Check each line below for "уборы" and give the count of those that have it, nothing else.
::: GIVEN DATA
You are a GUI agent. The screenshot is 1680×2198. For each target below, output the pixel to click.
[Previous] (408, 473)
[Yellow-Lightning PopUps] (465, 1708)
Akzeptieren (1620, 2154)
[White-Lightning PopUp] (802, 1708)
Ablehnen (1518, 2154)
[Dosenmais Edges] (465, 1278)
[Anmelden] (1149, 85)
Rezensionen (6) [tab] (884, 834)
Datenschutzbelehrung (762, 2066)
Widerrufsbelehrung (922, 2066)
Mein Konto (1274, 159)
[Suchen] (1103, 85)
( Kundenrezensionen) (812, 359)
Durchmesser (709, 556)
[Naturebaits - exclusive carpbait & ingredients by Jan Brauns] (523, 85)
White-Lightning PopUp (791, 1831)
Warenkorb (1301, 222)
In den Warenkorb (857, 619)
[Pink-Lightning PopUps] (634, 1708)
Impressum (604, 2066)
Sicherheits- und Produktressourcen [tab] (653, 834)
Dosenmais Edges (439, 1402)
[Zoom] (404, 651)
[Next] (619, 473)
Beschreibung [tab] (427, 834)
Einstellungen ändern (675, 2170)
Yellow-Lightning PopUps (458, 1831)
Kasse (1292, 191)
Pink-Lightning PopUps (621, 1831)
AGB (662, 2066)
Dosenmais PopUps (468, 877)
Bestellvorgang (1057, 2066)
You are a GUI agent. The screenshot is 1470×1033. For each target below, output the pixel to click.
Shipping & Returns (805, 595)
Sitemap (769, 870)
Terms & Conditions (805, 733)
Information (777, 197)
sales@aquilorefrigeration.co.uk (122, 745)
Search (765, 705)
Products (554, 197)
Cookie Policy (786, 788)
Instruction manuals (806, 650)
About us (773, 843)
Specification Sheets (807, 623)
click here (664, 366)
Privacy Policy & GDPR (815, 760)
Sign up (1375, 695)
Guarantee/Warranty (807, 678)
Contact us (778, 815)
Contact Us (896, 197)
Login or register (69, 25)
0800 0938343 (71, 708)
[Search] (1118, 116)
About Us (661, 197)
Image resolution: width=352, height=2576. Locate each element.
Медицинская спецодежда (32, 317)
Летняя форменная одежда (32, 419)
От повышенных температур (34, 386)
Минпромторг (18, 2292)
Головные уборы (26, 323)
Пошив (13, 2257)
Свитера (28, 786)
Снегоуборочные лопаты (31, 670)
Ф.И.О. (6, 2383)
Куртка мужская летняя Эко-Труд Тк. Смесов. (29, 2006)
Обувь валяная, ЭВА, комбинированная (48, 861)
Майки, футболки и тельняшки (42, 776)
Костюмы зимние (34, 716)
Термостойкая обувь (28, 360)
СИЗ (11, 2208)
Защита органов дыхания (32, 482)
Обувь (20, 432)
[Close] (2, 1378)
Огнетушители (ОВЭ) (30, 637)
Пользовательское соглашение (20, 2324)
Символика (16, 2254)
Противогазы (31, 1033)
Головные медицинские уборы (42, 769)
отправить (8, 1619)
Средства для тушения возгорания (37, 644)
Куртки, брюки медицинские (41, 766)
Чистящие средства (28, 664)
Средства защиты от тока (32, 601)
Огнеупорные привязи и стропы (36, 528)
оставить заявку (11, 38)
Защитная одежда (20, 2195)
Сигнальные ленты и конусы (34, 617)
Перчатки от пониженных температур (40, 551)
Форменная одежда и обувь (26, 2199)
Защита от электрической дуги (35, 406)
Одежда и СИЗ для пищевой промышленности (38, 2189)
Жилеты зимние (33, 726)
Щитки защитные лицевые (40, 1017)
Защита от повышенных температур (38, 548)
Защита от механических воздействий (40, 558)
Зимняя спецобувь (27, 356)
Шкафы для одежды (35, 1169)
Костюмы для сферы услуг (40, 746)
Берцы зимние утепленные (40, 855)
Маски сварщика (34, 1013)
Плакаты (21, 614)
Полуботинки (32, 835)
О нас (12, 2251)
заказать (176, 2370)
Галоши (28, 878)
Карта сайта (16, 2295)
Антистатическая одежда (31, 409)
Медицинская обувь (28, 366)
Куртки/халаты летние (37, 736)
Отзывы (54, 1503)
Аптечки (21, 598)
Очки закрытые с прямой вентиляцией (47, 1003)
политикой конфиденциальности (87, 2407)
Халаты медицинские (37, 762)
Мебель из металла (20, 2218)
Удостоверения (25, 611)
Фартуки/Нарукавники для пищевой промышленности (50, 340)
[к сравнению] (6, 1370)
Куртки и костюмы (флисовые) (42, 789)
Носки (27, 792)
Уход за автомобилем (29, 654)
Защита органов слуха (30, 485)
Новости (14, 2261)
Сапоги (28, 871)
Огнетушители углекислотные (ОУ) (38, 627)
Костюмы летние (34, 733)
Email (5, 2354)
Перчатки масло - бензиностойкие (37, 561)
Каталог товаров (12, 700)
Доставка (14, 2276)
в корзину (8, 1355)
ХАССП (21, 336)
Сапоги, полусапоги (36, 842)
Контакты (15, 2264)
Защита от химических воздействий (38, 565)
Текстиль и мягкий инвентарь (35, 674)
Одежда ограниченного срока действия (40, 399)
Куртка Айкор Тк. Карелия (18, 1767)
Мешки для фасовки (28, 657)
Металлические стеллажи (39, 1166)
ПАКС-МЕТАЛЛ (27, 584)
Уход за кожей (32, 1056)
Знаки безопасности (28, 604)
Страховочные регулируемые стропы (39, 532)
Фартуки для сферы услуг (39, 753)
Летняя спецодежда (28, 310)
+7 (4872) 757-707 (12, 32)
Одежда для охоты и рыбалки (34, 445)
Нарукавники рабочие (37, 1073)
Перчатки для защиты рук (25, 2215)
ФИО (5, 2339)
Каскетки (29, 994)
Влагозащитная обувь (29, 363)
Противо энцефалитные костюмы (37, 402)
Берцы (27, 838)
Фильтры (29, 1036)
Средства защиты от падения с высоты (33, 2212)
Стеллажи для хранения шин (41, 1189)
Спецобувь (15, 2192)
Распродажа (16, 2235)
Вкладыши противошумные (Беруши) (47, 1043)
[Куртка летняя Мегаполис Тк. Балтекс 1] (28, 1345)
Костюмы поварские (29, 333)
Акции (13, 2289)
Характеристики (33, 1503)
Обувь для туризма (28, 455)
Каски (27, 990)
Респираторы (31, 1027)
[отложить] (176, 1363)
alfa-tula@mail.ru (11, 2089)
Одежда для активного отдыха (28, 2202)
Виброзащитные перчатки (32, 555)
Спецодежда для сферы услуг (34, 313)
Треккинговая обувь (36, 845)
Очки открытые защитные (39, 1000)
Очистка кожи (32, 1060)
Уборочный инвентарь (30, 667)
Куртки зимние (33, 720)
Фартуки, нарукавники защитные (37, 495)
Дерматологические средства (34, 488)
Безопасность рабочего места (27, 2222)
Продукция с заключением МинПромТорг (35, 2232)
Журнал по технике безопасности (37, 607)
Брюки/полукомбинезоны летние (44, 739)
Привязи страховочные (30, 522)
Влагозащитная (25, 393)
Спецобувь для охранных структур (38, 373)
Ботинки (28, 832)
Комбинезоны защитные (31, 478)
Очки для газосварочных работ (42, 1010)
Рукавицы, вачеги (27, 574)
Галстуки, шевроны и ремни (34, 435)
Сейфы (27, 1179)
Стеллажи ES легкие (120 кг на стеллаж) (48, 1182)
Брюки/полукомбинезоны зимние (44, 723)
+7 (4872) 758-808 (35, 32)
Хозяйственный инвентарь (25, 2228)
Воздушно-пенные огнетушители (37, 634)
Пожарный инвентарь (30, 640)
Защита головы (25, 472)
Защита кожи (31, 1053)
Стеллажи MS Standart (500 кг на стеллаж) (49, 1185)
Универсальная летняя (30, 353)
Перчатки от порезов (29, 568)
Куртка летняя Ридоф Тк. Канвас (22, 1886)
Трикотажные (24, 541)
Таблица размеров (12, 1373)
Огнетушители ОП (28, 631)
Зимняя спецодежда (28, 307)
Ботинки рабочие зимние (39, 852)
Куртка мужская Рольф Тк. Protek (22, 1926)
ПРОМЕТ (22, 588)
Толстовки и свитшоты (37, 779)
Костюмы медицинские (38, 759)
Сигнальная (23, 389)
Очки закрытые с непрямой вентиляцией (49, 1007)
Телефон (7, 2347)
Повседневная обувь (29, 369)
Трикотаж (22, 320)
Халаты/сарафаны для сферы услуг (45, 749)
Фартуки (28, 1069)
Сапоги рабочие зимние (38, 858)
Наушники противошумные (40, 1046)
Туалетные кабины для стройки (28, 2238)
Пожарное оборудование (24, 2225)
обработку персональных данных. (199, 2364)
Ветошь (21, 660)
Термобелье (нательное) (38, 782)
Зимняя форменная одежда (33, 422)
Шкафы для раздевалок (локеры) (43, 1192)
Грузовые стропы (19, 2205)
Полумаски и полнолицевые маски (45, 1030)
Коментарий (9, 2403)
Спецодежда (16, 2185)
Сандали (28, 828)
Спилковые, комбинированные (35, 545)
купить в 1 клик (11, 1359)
::::::
§ RESULT OF THE TASK: 2